• Emily Lackey
  • The Art of Submission: Creating a Submission Wish List
The Art of Submission: Creating a Submission Wish List
Contributor
Written by
Emily Lackey
May 2015
Contributor
Written by
Emily Lackey
May 2015

One of the things that I often hear people talking about when it comes to submissions is having a "wish list," a list of journals and magazines you want to publish in, in order of difficulty. 

Let me be clear: I do not have one of these.

My M.O. is more to cobble together a "ranking system" from what other people have given me: a list of journals from my memoir professor, the BookFox Rankings that list journals in order of Pushcart prizes awarded, the Perpetual Folly list that does the same, and a list a friend gave me of journals she'd die to get into. 

Already you can see that my system is not perfect. Pile on top of all of those lists the fact that many journals have limited submissions windows, genres they accept, and lengths that they require, it usually takes me a good hour to find five journals to send a story to. (By the way, this is the number I aim for with submissions: always keeping my stories at at least five journals.)

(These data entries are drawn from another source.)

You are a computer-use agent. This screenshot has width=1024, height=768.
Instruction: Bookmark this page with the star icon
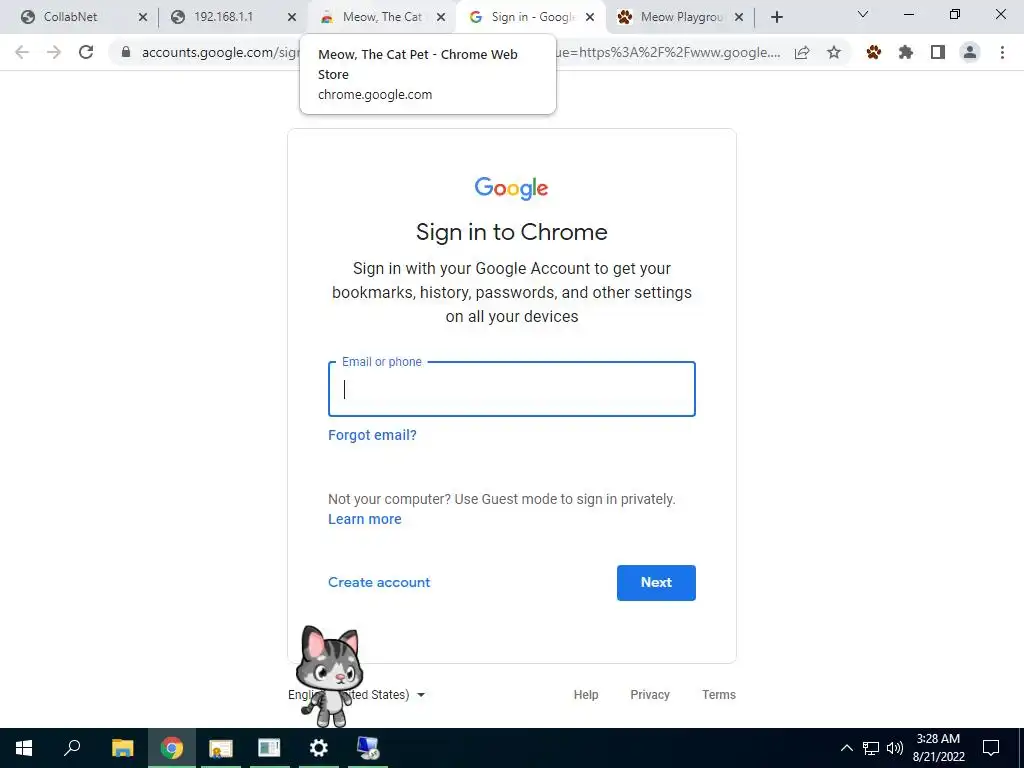[x=834, y=52]
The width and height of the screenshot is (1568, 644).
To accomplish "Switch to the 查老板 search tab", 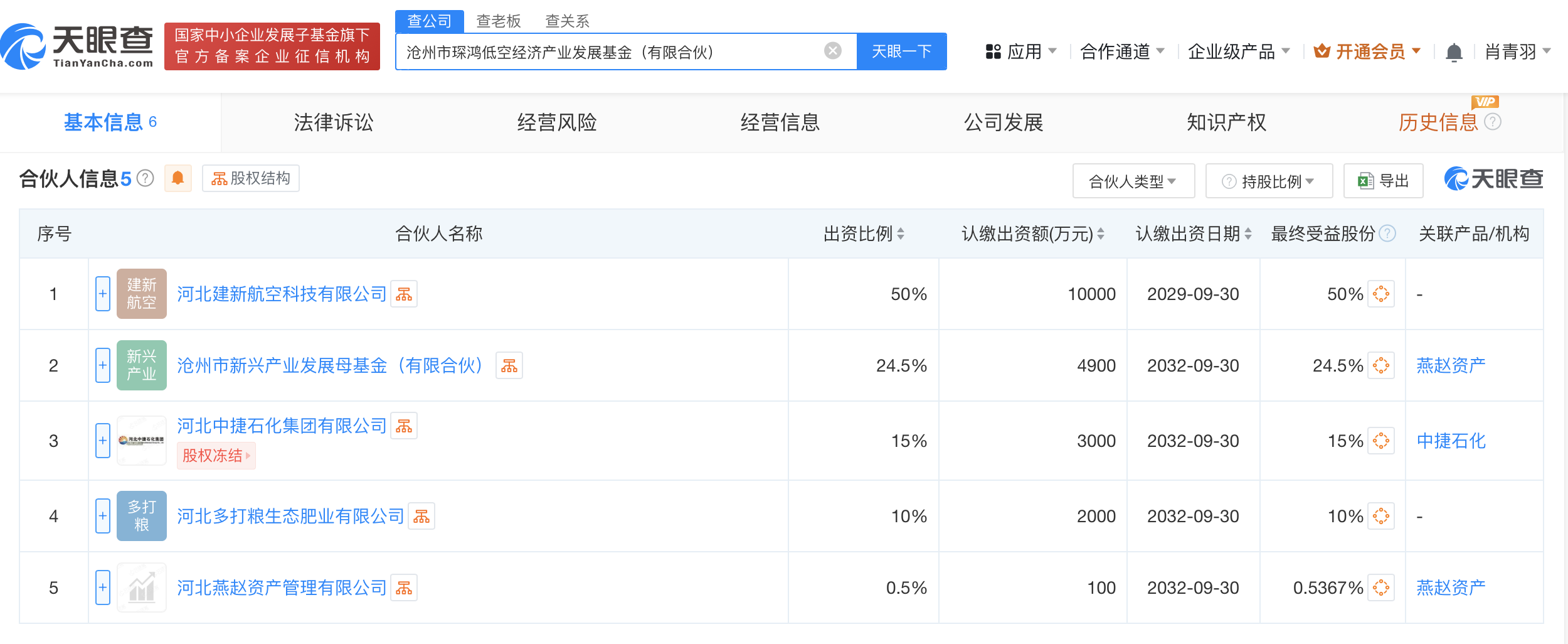I will click(x=498, y=21).
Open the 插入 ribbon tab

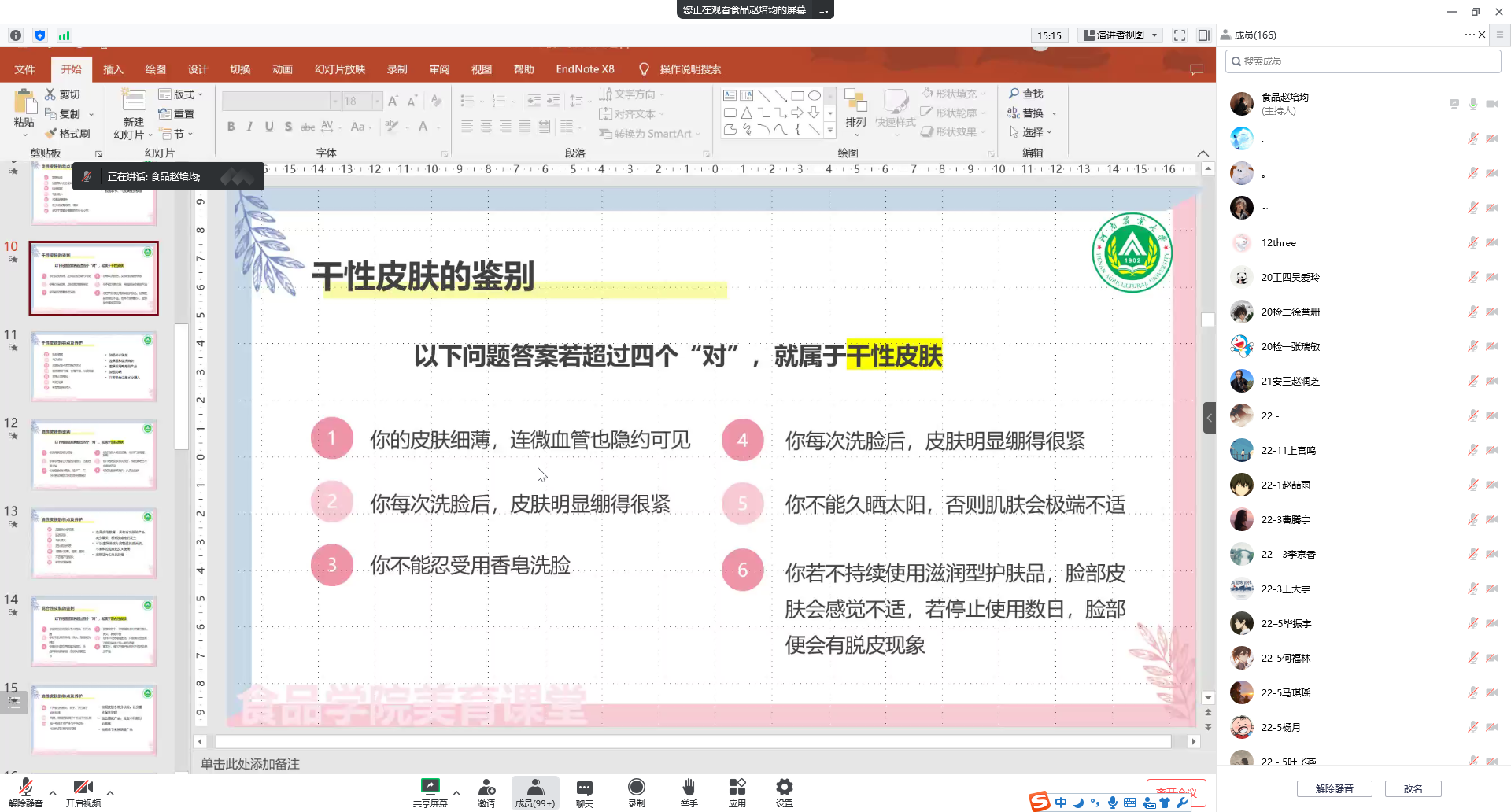113,69
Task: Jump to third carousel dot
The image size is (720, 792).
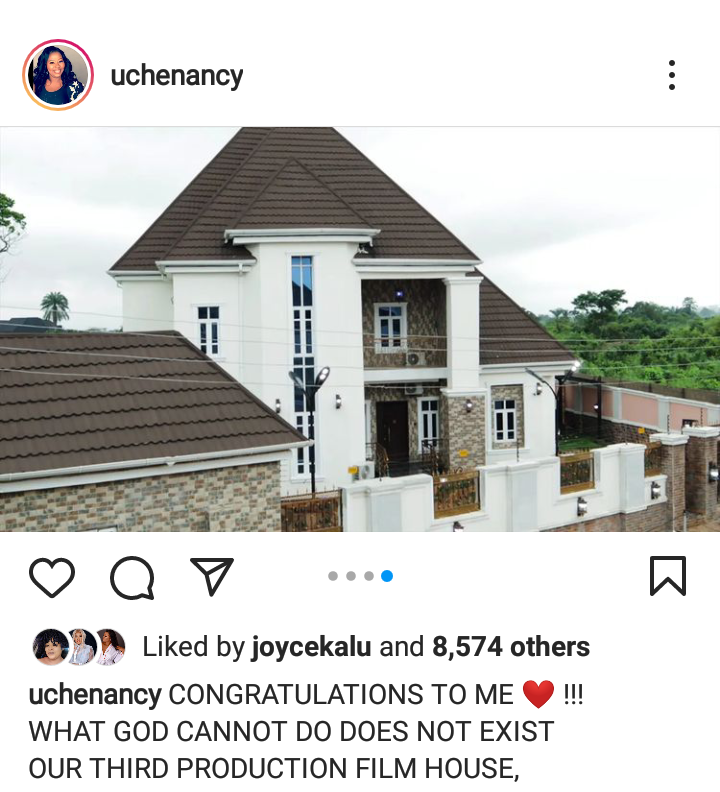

But I've been thinking lately about how I can make this system easier for me. (And I say "for me" because depending on what you write and how you write it, your system is going to be completely different. It sucks, yes, but this is our due diligence as women who submit.)

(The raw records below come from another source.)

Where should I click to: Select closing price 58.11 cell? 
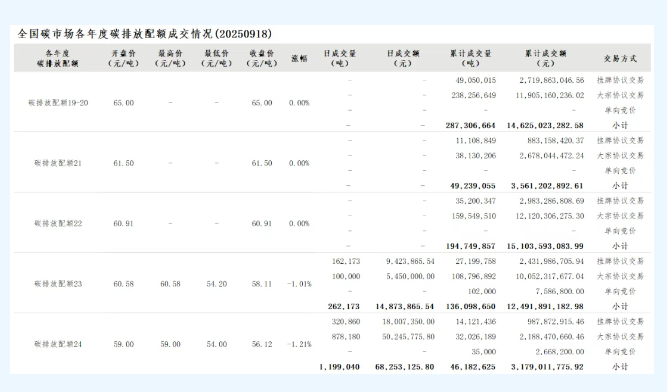pos(262,284)

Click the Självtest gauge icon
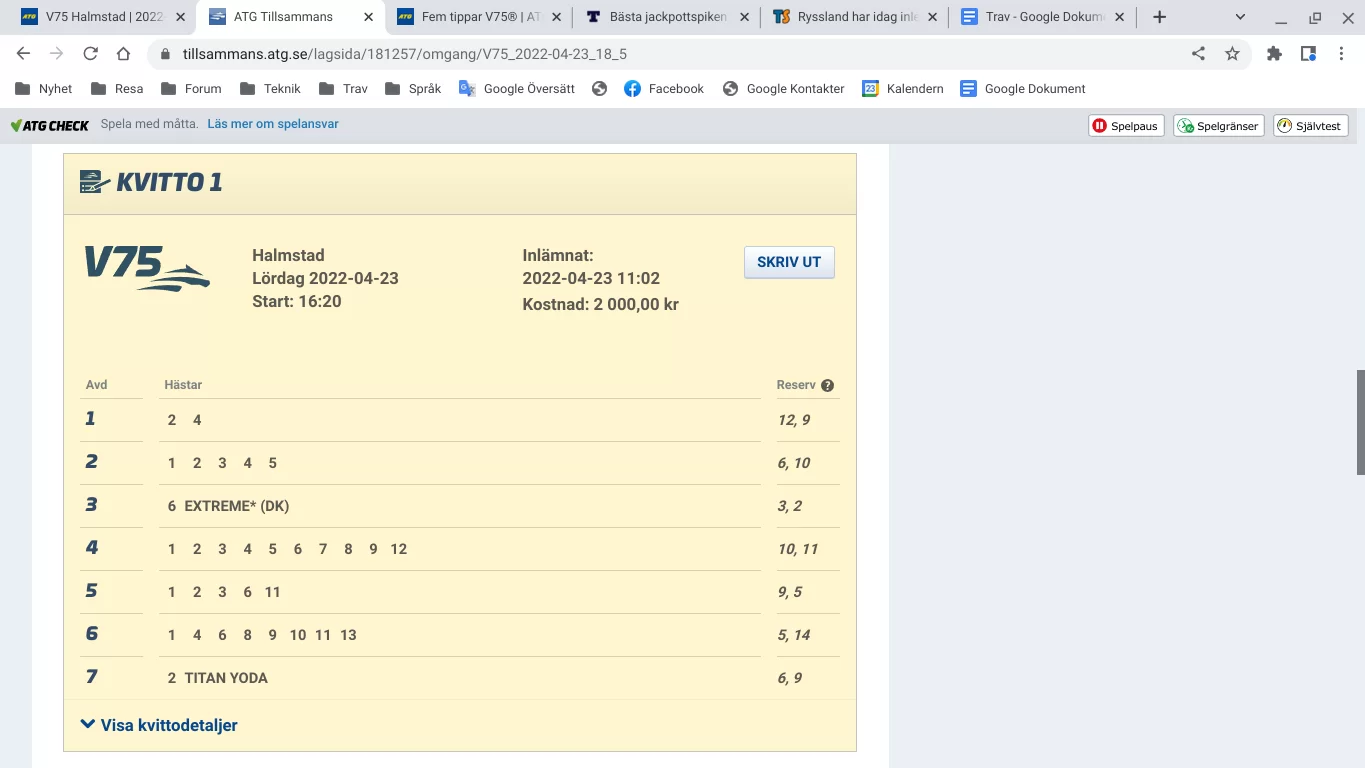(1282, 125)
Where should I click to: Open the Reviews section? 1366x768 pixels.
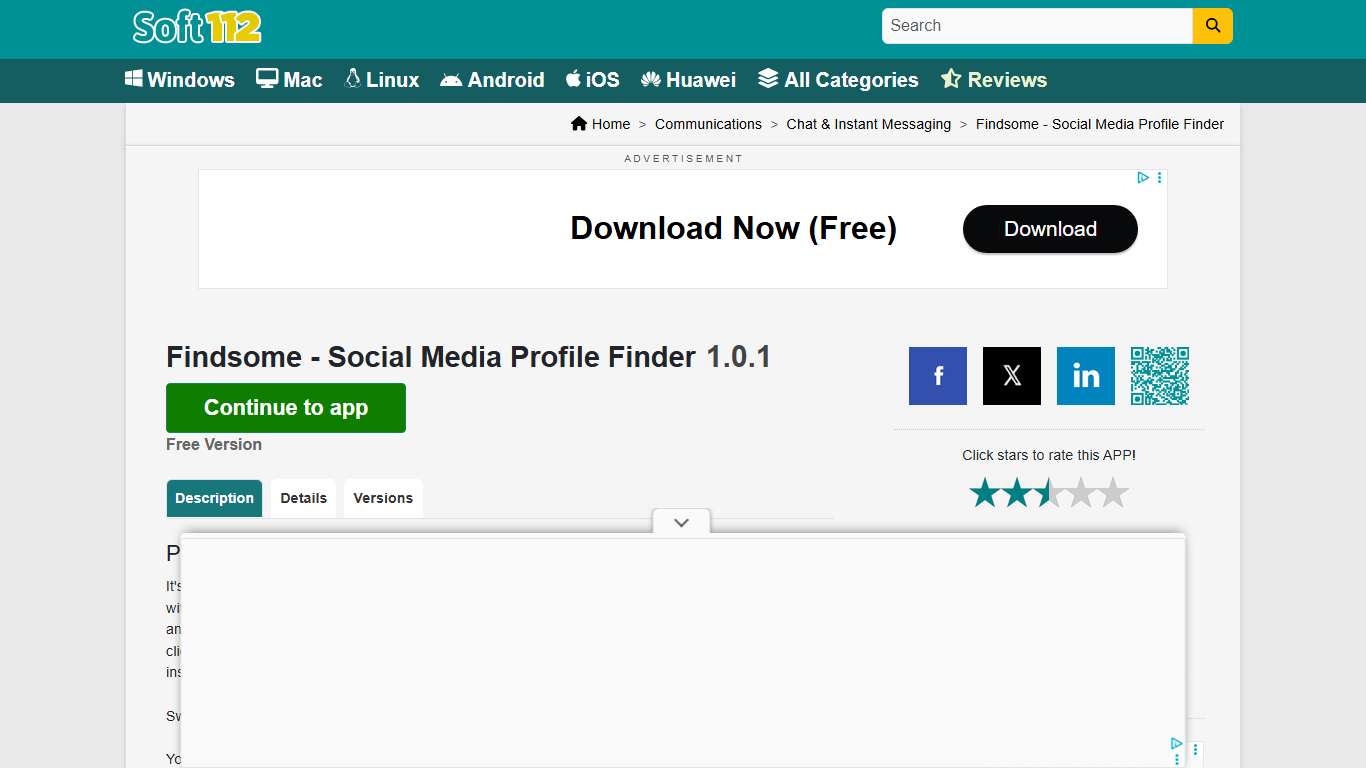click(994, 78)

Here are some things that I have been thinking about when creating a ranking system of journals:

  1. Only picking journals that I have read and really love. Not to burn any bridges here, but what the hell: I can't remember the last time I loved a story I read in Ploughshares. There. I said it. So the question then becomes, why the hell am I still sending them my work? I shouldn't be. 
  2. Creating separate lists based on what journals are open when. So, for instance, having a separate list for January, a separate list for February, a separate list for March, etc. That way, depending on when I am looking to submit my work, I'll know which journals are accepting submissions and not waste an hour looking through website after website only to find that their windows are closed. 
  3. Creating separate lists depending on the genre. You might not have to worry about this, but I write essays and fiction and occasionally get an idea for a more informal article-type thing (think: country music and feminism). I probably should have a list for each of those separate categories as well. 

This is where it gets complicated, and where, I think, most people give up and just keep sending their stuff out en masse. It makes sense. Looking at just these three limiters, I'm looking down the barrel of creating 36 separate lists (three per month for each of the genres I write). That's a goddamn doozy of a task. It will most likely take me an entire weekend, if not a full week. 

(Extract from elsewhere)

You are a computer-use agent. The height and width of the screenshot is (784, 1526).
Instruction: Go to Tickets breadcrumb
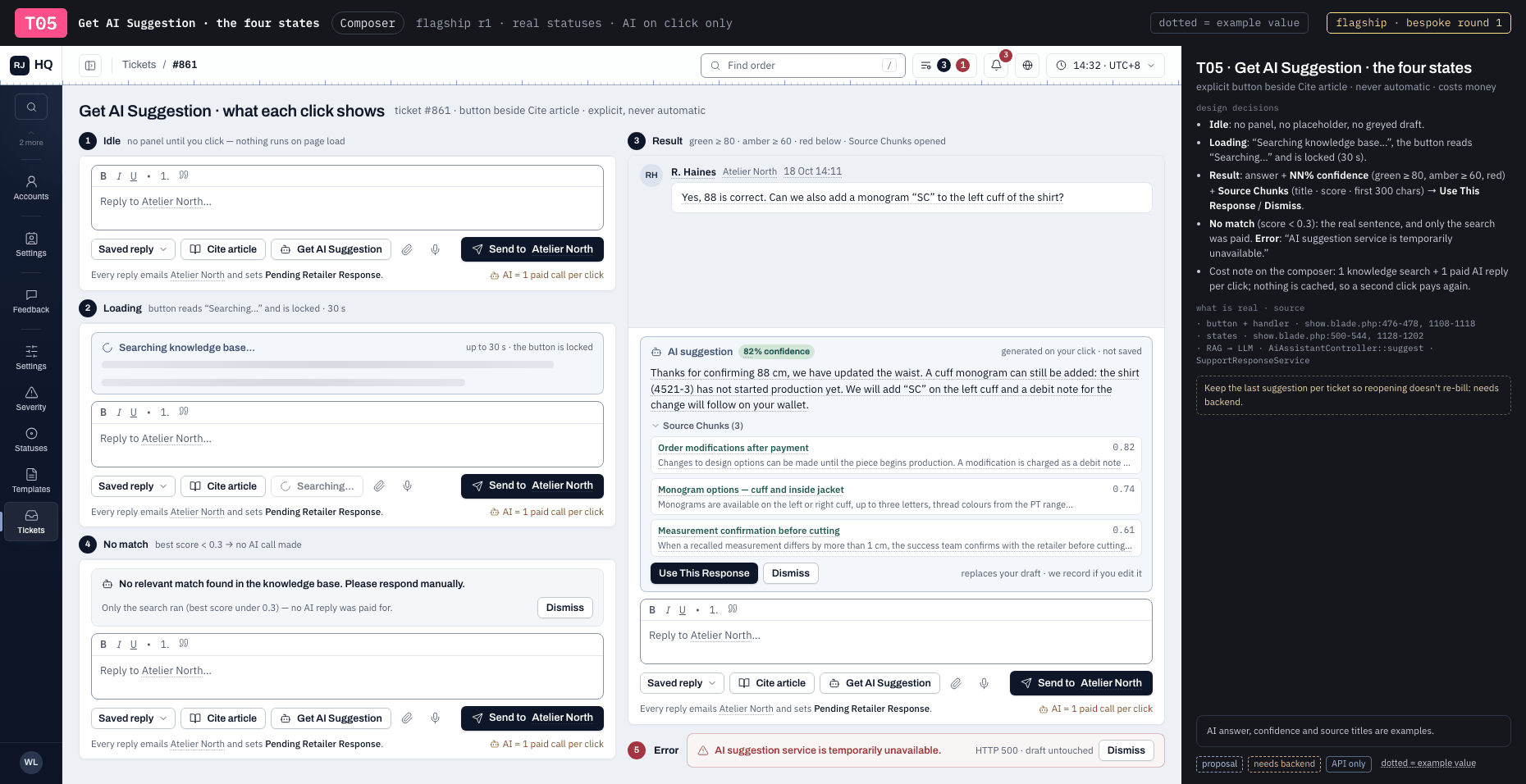point(139,65)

But then I remind myself that I have wasted entire days looking for journals to submit to. Think of how much time this would save, how much more constant my submissions would be if I had a list like this. It would be almost effortless (with the occasional time spent reading new journals and adding them to my lists). 

So I'm going to try it. I'm going to take this weekend and create a list—ok, 36 lists—to make all of this a lot easier. 

How do you decide where to send your work and when to send it? What systems do you have in place to make your writing life just a little bit easier?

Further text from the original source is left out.